7. Healthy conflict doesn't always look successful. The reality is that people have pride, and they don’t always handle things well. Sometimes it simply takes time, and lots of prayer, to realize someone else was correct in what they said to you. So, fi that is true for you then give other people time, and protect their dignity. Humiliating someone, or even having them admit to every fault and giving you due recognition that you were absolutely right, is not the vindication you should seek. We cannot fix everyone or every situation, and sometimes the loose ends have to be left with God.
8. We need to clarify what a successful outcome might be in…
a. Ourselves –that we did not sin, that we were personally willing to take the loss, that we were and are ready to forgive and reconcile, that we have confessed our sins and admitted our fault, that we stood for the glory of God.
b. In others- that they have been heard, that they have been respected, that we have made an honest and clear attempt to make sure they understand our position, that they have been assured of the grace and love of God.
c. In the church- that we have sought the unity and peace of the body of Christ, that we have sought the purity of the church, that we have sought the restoration of sinners and that we have done things in an open, honest, and non-manipulative manner.
9. We might learn how conflict was handled in the Bible, and I point you to three stories that you might read and think about how the Apostle Paul recorded his conflicts.
a. Paul’s conflict with Barnabas in Acts 15:36-41
b. Paul’s conflict with the Apostle Peter in Galatians 2:11-16
c.
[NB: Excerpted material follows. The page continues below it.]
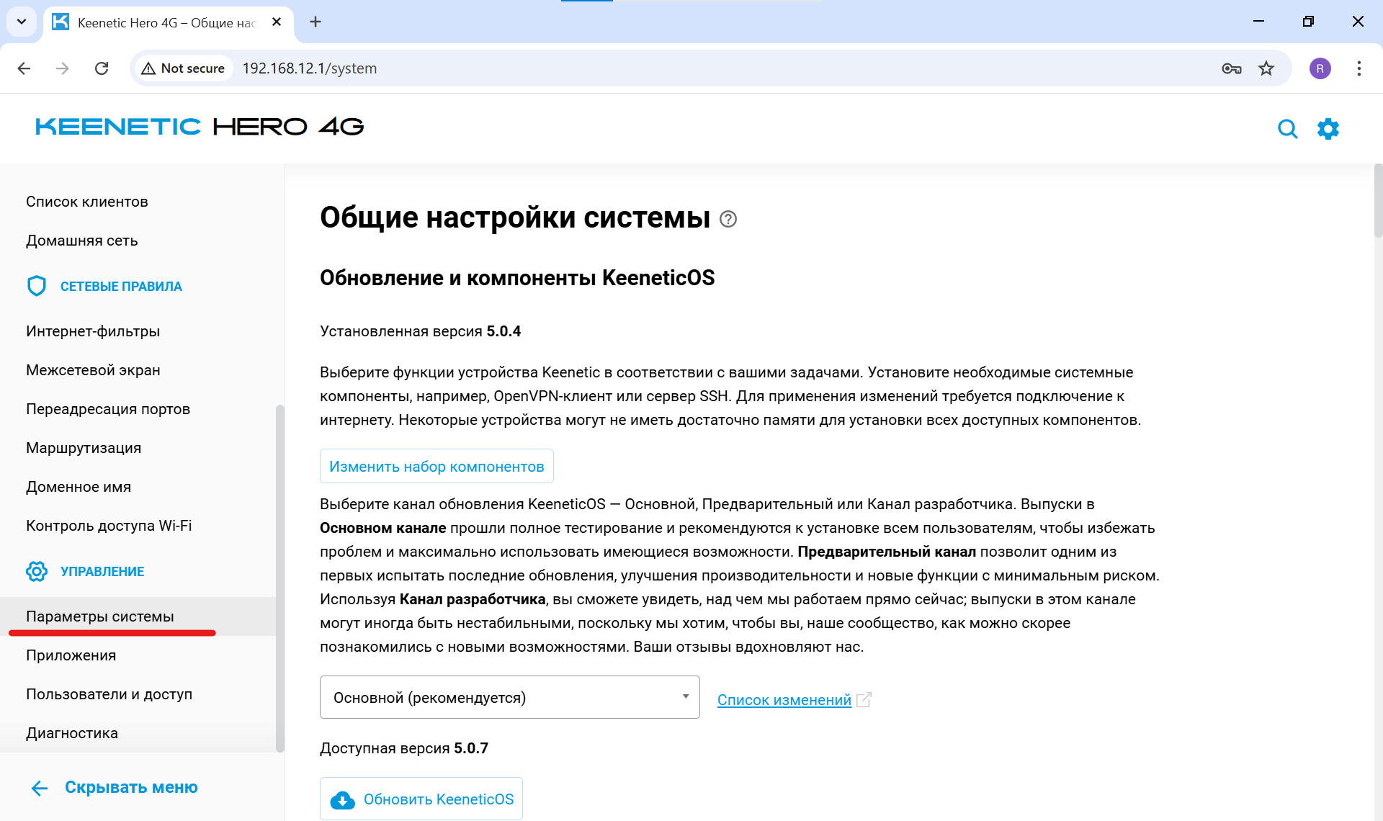Open the search via the magnifier icon
The width and height of the screenshot is (1383, 821).
[1289, 129]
Paul’s desire to see conflict ended between two women in Philippians 4:2-3
10. I end my comments with referring you to what I recommend to all couples that I have counseled prior to marriage. I think Ephesians chapter four could be called “the communications chapter of the Bible.” Look for every admonition and teaching about how to relate, react, treat, and communicate with others in this chapter and I think you will see what I mean. “Forgiving each other, even as God for Christ’s sake has forgiven you.”
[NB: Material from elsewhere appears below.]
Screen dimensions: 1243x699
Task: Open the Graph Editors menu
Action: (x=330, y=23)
One of the constants of pastoral ministry is grieving, because there will be losses along the way. Some of these losses will be from people who abandon the church, and thus abandon you. Friendships that had seemed firmly established can end suddenly, and people who were in a Bible study for years, always over your house, people with whom you shared family vacations never speak with you again. Your wife will especially bear this grief, and it will be hard for her.
Another constant is criticism, and again your wife can bear this disproportionately. People can criticize her performance as a wife and mother, or her activity or non-activity in the church. People will test your confidentiality by asking her seemingly innocent questions to see if you have told her about their issues. You cannot protect her from everything, but be careful what you bring home as you seek the support of your closest confidant and ally. Try to protect her from thinking she has to protect you, and make sure neither she nor yourself is a gossip.
Yes, you can have dear and close friends in your church and it is not healthy to simply engage in protecting yourself and family emotionally by being closed and acting invulnerable. Let the Lord be your hiding place, it is always safe under the shadow of the Almighty.